OLAP (online analytical processing)
OLAP (online analytical processing) is a computing method that enables users to easily and selectively extract and query data in order to analyze it from different points of view. OLAP business intelligence queries often aid in trends analysis, financial reporting, sales forecasting, budgeting and other planning purposes.
For example, a user can request that data be analyzed to display a spreadsheet showing all of a company's beach ball products sold in Florida in the month of July, compare revenue figures with those for the same products in September and then see a comparison of other product sales in Florida in the same time period.
How OLAP systems work
To facilitate this kind of analysis, data is collected from multiple data sources and stored in data warehouses then cleansed and organized into data cubes. Each OLAP cube contains data categorized by dimensions (such as customers, geographic sales region and time period) derived by dimensional tables in the data warehouses. Dimensions are then populated by members (such as customer names, countries and months) that are organized hierarchically. OLAP cubes are often pre-summarized across dimensions to drastically improve query time over relational databases.
Analysts can then perform five types of OLAP analytical operations against these multidimensional databases:
- Roll-up. Also known as consolidation, or drill-up, this operation summarizes the data along the dimension.
- Drill-down. This allows analysts to navigate deeper among the dimensions of data, for example drilling down from "time period" to "years" and "months" to chart sales growth for a product.
- Slice. This enables an analyst to take one level of information for display, such as "sales in 2017."
- Dice. This allows an analyst to select data from multiple dimensions to analyze, such as "sales of blue beach balls in Iowa in 2017."
- Pivot. Analysts can gain a new view of data by rotating the data axes of the cube.

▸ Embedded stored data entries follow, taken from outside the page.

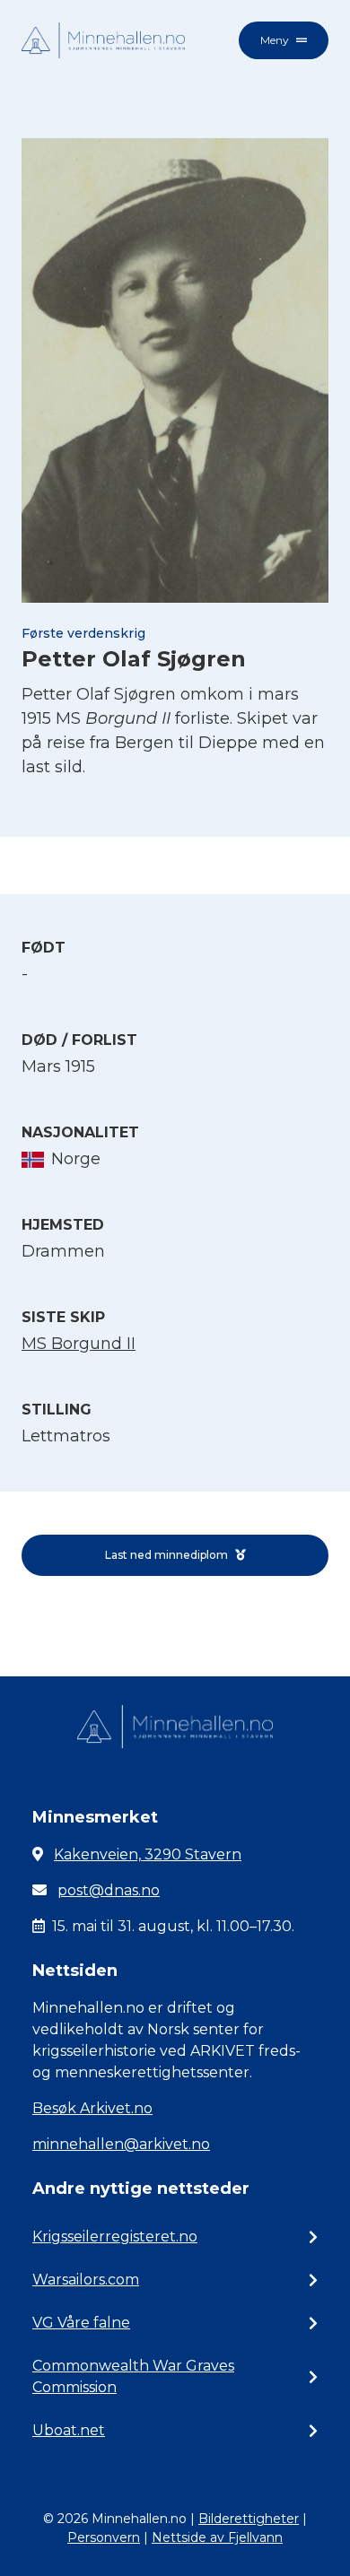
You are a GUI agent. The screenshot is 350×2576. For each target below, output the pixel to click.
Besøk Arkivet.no (92, 2108)
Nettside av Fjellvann (217, 2537)
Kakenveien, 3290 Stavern (147, 1854)
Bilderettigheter (248, 2519)
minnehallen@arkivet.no (121, 2144)
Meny (274, 40)
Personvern (103, 2537)
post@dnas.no (108, 1890)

OLAP software then locates the intersection of dimensions, such as all products sold in the Eastern region above a certain price during a certain time period, and displays them. The result is the "measure"; each OLAP cube has at least one to perhaps hundreds of measures, which are derived from information stored in fact tables in the data warehouse.

Types of OLAP systems
OLAP (online analytical processing) systems typically fall into one of three types:
Multidimensional OLAP (MOLAP) is OLAP that indexes directly into a multidimensional database.
Relational OLAP (ROLAP) is OLAP that performs dynamic multidimensional analysis of data stored in a relational database.
Hybrid OLAP (HOLAP) is a combination of ROLAP and MOLAP. HOLAP was developed to combine the greater data capacity of ROLAP with the superior processing capability of MOLAP.

Uses of OLAP
OLAP can be used for data mining or the discovery of previously undiscerned relationships between data items. An OLAP database does not need to be as large as a data warehouse, since not all transactional data is needed for trend analysis. Using Open Database Connectivity (ODBC), data can be imported from existing relational databases to create a multidimensional database for OLAP.
OLAP products include IBM Cognos, Oracle OLAP and Oracle Essbase. OLAP features are also included in tools such as Microsoft Excel and Microsoft SQL Server's Analysis Services). OLAP products are typically designed for multiple-user environments, with the cost of the software based on the number of users.